I don't want censorship it's just that I would be perfectly happy to know that there are bunch of people thinking that Biden was replaced and that there are some other people thinking that Michelle Obama is actually a man without have to read it like 100 times a day when I'm trying to look at the opinions of the people on something. It's cool to know that there are such people(or bots?) out there but I don't want to read their stuff, I want to the computer to on top of all that and give me a brief on, then I can drill down if I want to know more or see the exact content.
LLM hallucinations can't be solved as it is the whole LLM mechanisms. all LLM results are hallucinations, it just happens some results are more true/useful than others.
If it doesn't send you to the sites, what's the difference from just using ChatGPT?
My impression from the demo is it has a perplexity-like result, with the answer and references to where each part comes from.
Search is a familiar interface and chat is a bit janky sometimes.
Fundamentally the problem here is that in many (maybe about half of) search cases people are not ultimately interested in visiting a website, they are interested in a piece of information on the website. The website is essentially a paywall for that information. The website is a middleman, and middlemen can be easily disrupted by a better one.
So what we really need here is a new approach to funding the availability of information. Unfortunately, ads are fairly lucrative because advertisers are willing to pay a lot more than users are. You could I guess do something where SearchGPT pays a couple of cents out of a monthly fee to each information source it used. Much harder with LLMs, since the source of information is potentially very diffuse and difficult to track. And even if you tracked it each publisher would get such a tiny fraction of what they are making now.

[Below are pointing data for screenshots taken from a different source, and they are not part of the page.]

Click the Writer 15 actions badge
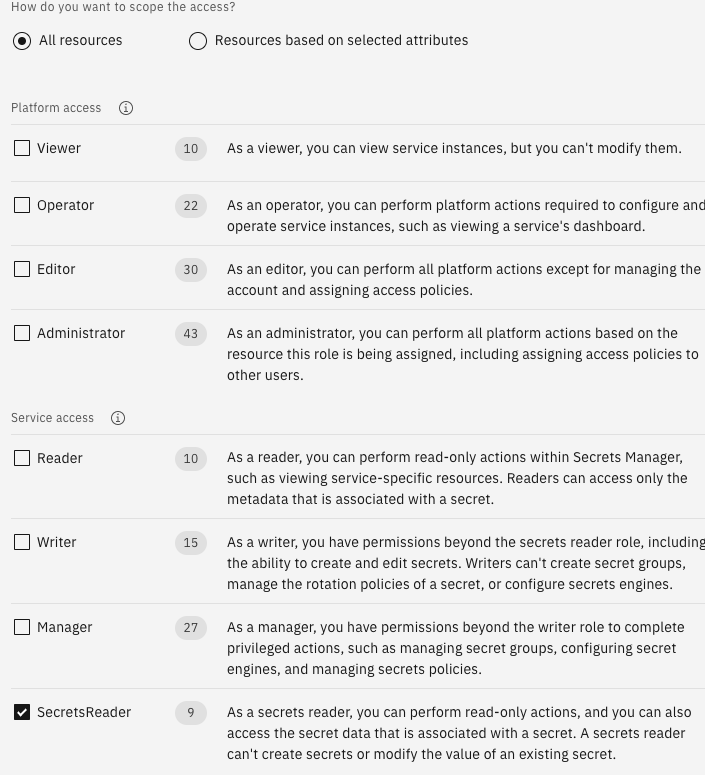This screenshot has width=705, height=775. (x=190, y=543)
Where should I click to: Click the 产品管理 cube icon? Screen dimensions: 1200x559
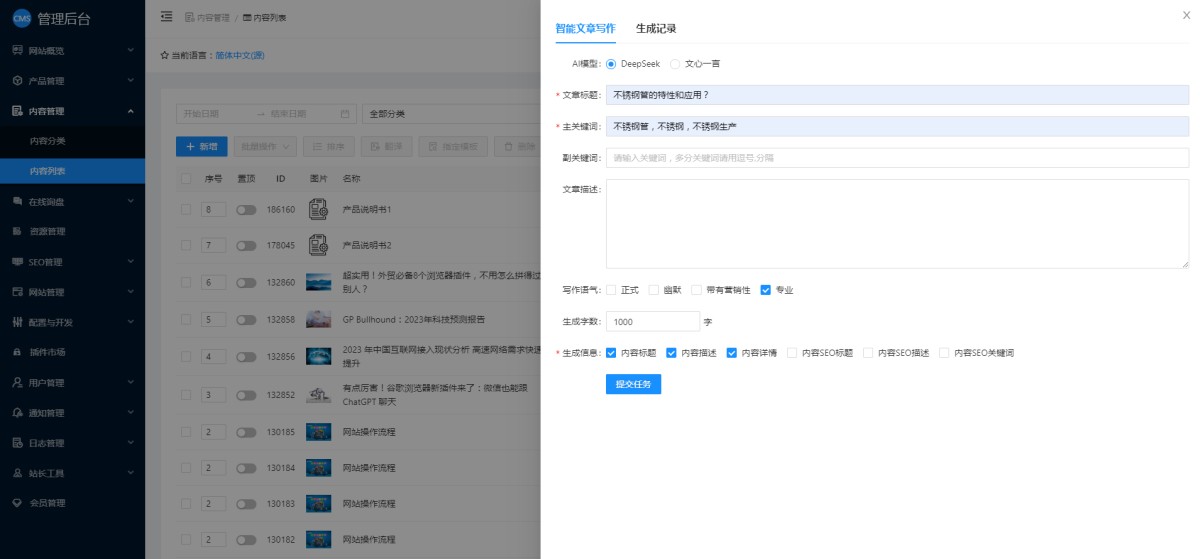point(17,81)
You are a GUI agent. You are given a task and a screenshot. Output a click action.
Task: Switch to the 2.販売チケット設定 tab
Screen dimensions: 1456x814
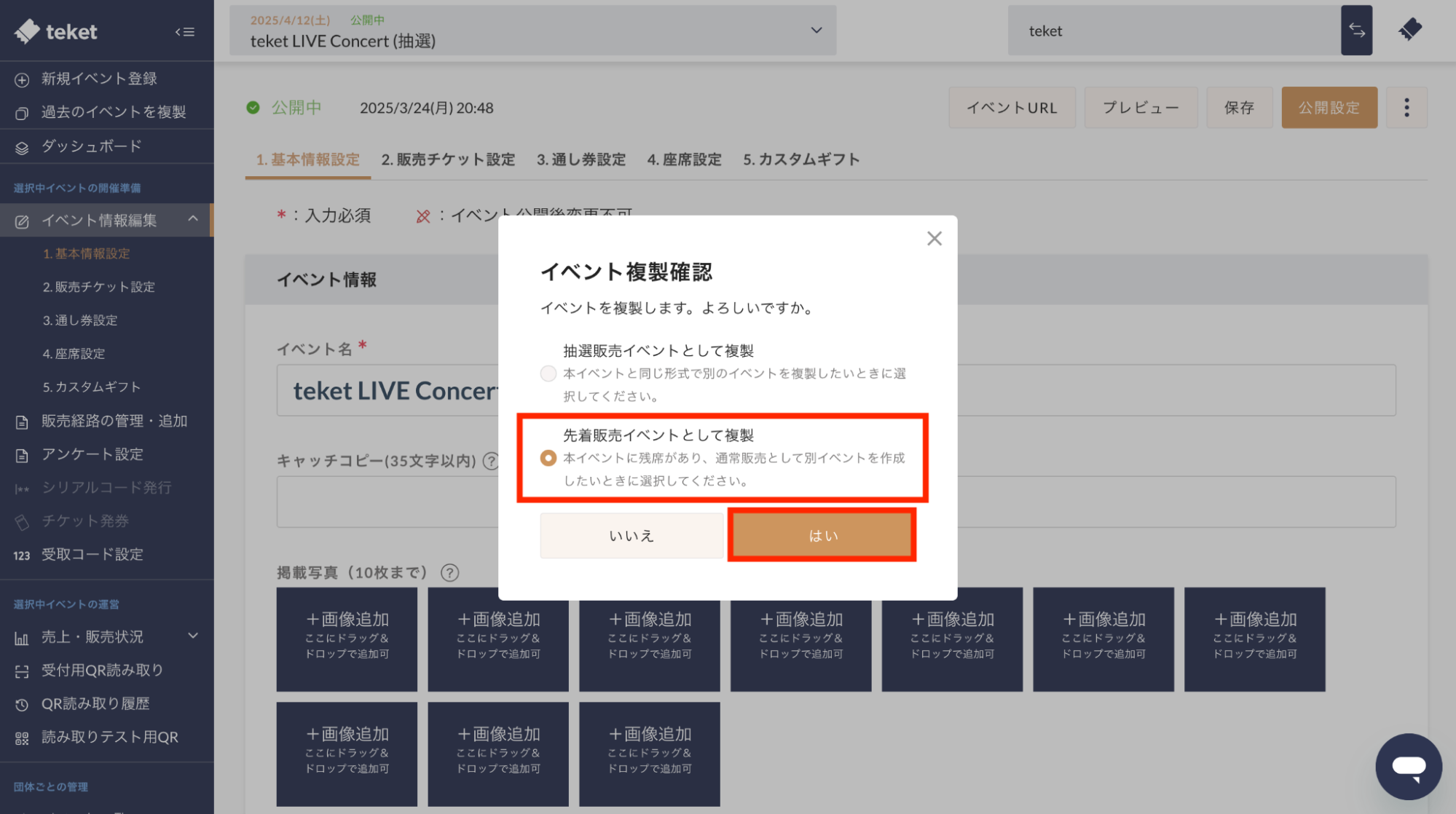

But the difficult part for web publishers is that AI powered information retrieval is a significantly better user experience, which means it's very likely to win no matter what.
Slowly? Google gave up quality searches years ago
To an extent, I actually like the trend as Joe Average User.
Most websites are just plain filthy and even dangerous today. I know I am not opening any link to a website I don't already know and trust unless it's in a Private window (fuck their cookies) with JavaShit more than likely blocked. If it's really shady I'll fire up an entire disposable VM for it first.
Google, Bing, et al. just putting the content right then and there saves me time and hassle from dealing with the ancillary garbage myself.
It's honestly a tragedy of the commons. Big Tech wants more traffic and to keep it, websites want more traffic and just throw whatever literal shit they can muster (aka SEO).